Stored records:

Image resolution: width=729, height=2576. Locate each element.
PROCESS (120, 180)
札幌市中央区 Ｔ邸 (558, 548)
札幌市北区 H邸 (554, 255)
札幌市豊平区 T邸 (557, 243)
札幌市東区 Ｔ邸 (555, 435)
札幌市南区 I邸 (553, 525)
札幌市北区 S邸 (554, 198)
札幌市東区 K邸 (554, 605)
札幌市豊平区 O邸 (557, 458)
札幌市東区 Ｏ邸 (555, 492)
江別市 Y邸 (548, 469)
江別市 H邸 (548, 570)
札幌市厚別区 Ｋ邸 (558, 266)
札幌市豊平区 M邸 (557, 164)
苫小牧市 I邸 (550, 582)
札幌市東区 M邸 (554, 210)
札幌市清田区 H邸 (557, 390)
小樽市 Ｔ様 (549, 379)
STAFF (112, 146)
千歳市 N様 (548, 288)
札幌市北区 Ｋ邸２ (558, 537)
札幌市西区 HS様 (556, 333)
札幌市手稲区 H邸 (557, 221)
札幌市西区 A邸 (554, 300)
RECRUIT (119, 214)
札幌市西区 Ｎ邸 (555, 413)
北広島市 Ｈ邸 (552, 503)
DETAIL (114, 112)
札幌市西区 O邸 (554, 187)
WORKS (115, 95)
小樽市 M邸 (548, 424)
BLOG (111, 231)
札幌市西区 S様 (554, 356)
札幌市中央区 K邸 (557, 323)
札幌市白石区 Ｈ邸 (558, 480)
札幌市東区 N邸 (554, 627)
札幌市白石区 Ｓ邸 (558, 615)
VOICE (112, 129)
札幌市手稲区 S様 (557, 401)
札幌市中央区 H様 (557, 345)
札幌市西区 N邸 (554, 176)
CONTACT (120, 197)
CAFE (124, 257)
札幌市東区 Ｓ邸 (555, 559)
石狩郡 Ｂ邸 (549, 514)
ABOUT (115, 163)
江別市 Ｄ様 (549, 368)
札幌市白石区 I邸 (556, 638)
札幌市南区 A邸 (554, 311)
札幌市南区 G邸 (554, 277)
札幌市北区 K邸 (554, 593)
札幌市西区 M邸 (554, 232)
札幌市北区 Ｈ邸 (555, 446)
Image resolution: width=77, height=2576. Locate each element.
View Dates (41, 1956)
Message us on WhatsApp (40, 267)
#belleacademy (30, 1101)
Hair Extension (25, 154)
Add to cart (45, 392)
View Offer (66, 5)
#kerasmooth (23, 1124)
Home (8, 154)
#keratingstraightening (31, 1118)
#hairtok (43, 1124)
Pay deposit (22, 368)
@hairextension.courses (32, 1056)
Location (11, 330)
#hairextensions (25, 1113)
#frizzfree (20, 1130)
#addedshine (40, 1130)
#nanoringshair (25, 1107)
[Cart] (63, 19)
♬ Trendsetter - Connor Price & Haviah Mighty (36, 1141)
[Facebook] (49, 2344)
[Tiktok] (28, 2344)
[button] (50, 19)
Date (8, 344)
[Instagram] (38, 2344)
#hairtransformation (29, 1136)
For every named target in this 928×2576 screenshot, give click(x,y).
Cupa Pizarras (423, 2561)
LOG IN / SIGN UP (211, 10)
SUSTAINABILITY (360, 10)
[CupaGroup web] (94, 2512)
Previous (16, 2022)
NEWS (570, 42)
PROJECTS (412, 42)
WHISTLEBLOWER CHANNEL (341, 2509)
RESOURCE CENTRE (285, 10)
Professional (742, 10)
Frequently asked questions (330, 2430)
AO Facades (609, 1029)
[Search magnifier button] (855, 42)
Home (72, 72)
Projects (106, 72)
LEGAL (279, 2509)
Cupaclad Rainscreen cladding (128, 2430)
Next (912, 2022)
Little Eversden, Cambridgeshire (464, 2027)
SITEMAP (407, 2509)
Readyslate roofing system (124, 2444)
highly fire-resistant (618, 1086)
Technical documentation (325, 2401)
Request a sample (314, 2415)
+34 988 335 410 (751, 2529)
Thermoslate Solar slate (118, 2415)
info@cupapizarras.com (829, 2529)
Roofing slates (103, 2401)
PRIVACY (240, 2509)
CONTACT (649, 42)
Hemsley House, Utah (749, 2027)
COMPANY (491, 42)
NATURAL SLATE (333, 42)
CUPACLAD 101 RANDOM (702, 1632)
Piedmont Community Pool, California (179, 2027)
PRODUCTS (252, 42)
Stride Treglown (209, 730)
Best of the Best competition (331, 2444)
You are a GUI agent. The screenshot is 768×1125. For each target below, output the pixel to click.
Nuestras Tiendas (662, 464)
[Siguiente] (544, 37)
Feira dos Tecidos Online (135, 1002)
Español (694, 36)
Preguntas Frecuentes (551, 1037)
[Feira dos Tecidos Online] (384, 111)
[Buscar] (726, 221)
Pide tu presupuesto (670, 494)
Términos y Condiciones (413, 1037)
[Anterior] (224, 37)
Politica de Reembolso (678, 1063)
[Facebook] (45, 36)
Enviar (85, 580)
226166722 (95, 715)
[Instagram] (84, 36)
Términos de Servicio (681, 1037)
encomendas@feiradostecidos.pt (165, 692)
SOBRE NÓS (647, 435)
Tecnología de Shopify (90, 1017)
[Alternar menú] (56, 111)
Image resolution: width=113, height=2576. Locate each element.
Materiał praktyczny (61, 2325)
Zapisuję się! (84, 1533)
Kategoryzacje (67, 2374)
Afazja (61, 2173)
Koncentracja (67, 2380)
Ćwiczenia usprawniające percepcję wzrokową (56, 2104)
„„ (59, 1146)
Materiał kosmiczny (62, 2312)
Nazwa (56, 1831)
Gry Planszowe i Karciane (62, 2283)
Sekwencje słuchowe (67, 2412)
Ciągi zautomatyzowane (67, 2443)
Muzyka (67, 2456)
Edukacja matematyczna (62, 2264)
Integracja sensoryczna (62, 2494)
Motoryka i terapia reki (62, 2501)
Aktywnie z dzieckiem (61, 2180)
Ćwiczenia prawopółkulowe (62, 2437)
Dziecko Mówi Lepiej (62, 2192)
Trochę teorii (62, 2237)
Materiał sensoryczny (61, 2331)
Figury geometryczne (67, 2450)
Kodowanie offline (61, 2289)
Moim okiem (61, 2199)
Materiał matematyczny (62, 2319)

TASK DETAILS: Reproduce only this range: the first line of the data above through the line with "札幌市西区 N邸 (554, 176)", both included, exactly as written.

WORKED SOLUTION:
Image resolution: width=729, height=2576. Locate each element.
PROCESS (120, 180)
札幌市中央区 Ｔ邸 (558, 548)
札幌市北区 H邸 (554, 255)
札幌市豊平区 T邸 (557, 243)
札幌市東区 Ｔ邸 (555, 435)
札幌市南区 I邸 (553, 525)
札幌市北区 S邸 (554, 198)
札幌市東区 K邸 (554, 605)
札幌市豊平区 O邸 (557, 458)
札幌市東区 Ｏ邸 (555, 492)
江別市 Y邸 (548, 469)
江別市 H邸 (548, 570)
札幌市厚別区 Ｋ邸 (558, 266)
札幌市豊平区 M邸 (557, 164)
苫小牧市 I邸 (550, 582)
札幌市東区 M邸 (554, 210)
札幌市清田区 H邸 (557, 390)
小樽市 Ｔ様 (549, 379)
STAFF (112, 146)
千歳市 N様 (548, 288)
札幌市北区 Ｋ邸２ (558, 537)
札幌市西区 HS様 (556, 333)
札幌市手稲区 H邸 (557, 221)
札幌市西区 A邸 (554, 300)
RECRUIT (119, 214)
札幌市西区 Ｎ邸 (555, 413)
北広島市 Ｈ邸 (552, 503)
DETAIL (114, 112)
札幌市西区 O邸 (554, 187)
WORKS (115, 95)
小樽市 M邸 (548, 424)
BLOG (111, 231)
札幌市西区 S様 (554, 356)
札幌市中央区 K邸 (557, 323)
札幌市白石区 Ｈ邸 (558, 480)
札幌市東区 N邸 (554, 627)
札幌市白石区 Ｓ邸 (558, 615)
VOICE (112, 129)
札幌市手稲区 S様 (557, 401)
札幌市中央区 H様 (557, 345)
札幌市西区 N邸 (554, 176)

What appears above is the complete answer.